#### What needs to be done
An exact copy of the records is needed; please leave the images out.

#### Raw data
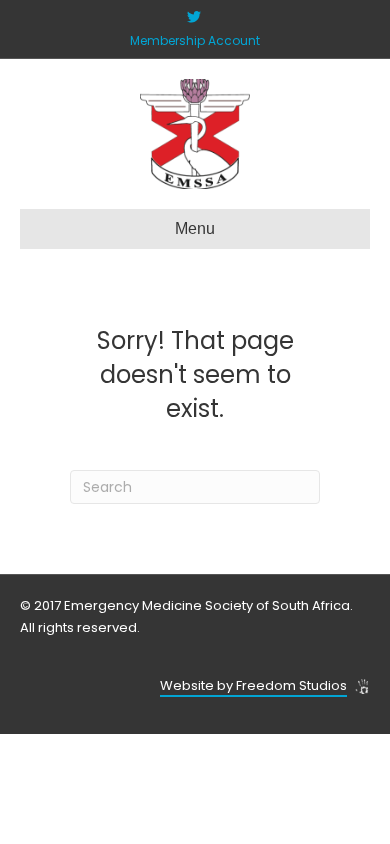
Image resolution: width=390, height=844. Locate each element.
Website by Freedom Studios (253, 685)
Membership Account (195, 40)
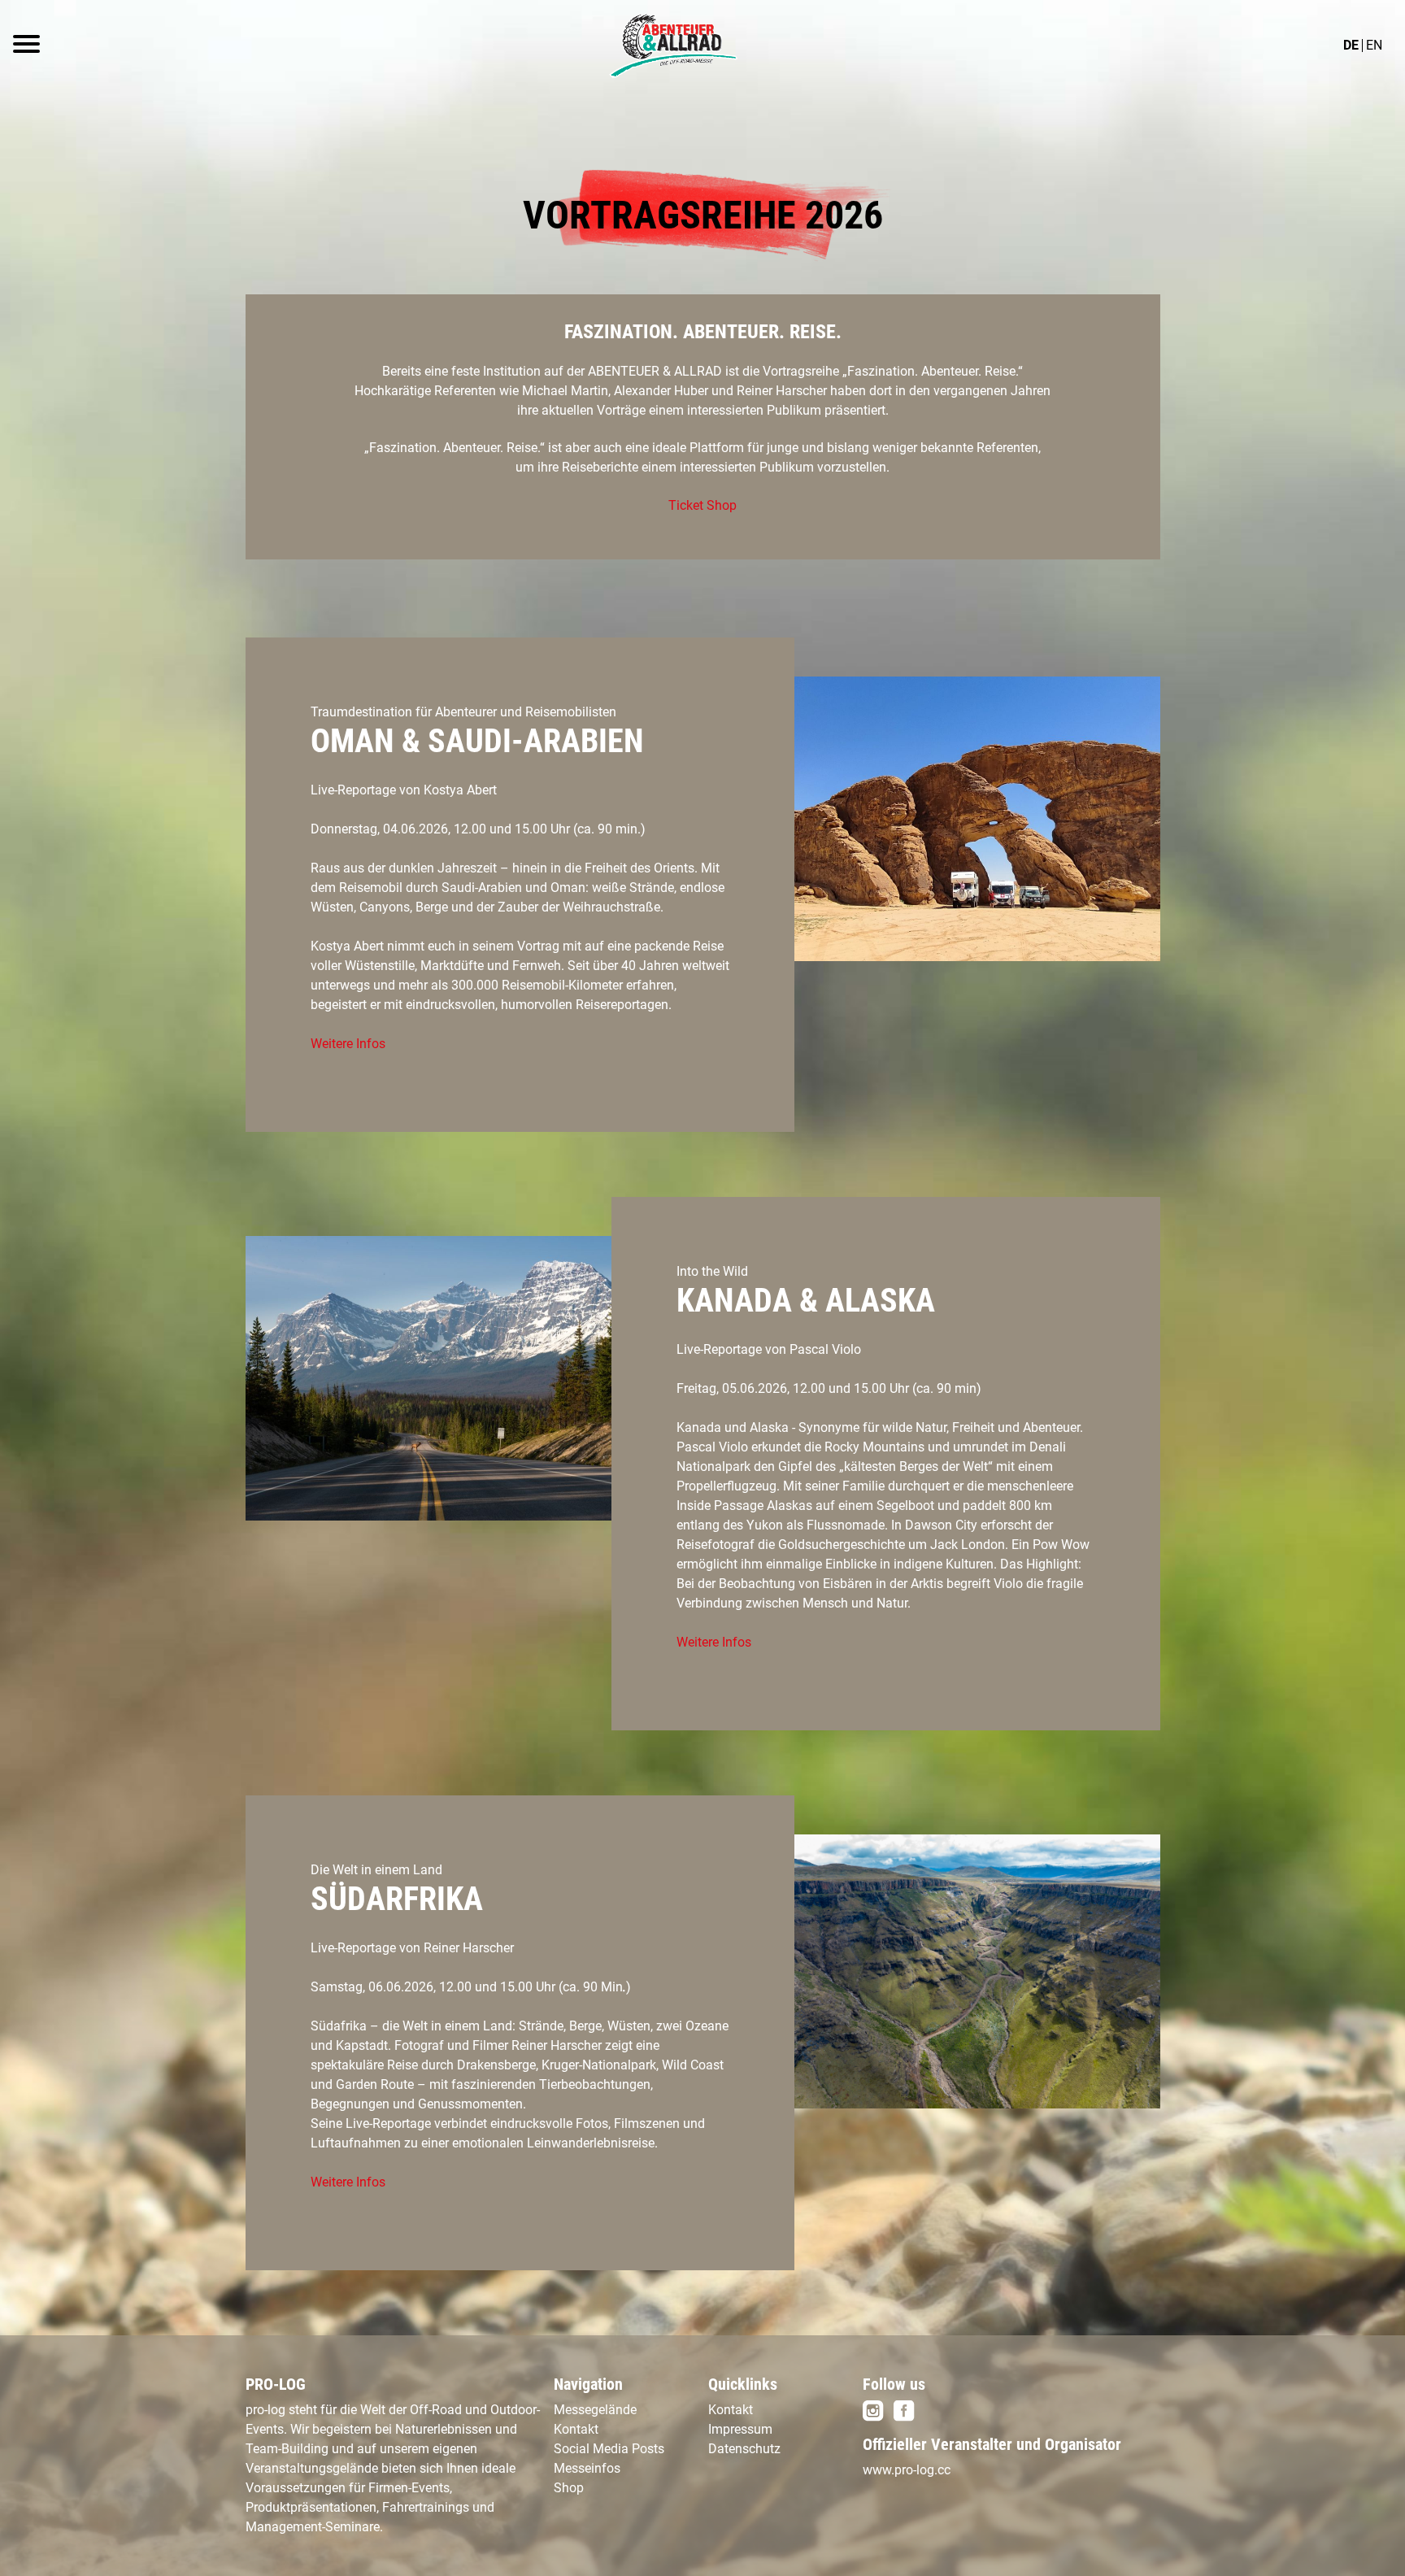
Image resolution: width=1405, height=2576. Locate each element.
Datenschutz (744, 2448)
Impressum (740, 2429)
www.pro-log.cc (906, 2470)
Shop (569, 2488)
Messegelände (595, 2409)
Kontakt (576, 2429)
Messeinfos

#### Solution for this task
Image resolution: width=390, height=844. Locate each element.
Website by Freedom Studios (253, 685)
Membership Account (195, 40)
Image resolution: width=1405, height=2576. Locate each element.
Datenschutz (744, 2448)
Impressum (740, 2429)
www.pro-log.cc (906, 2470)
Shop (569, 2488)
Messegelände (595, 2409)
Kontakt (576, 2429)
Messeinfos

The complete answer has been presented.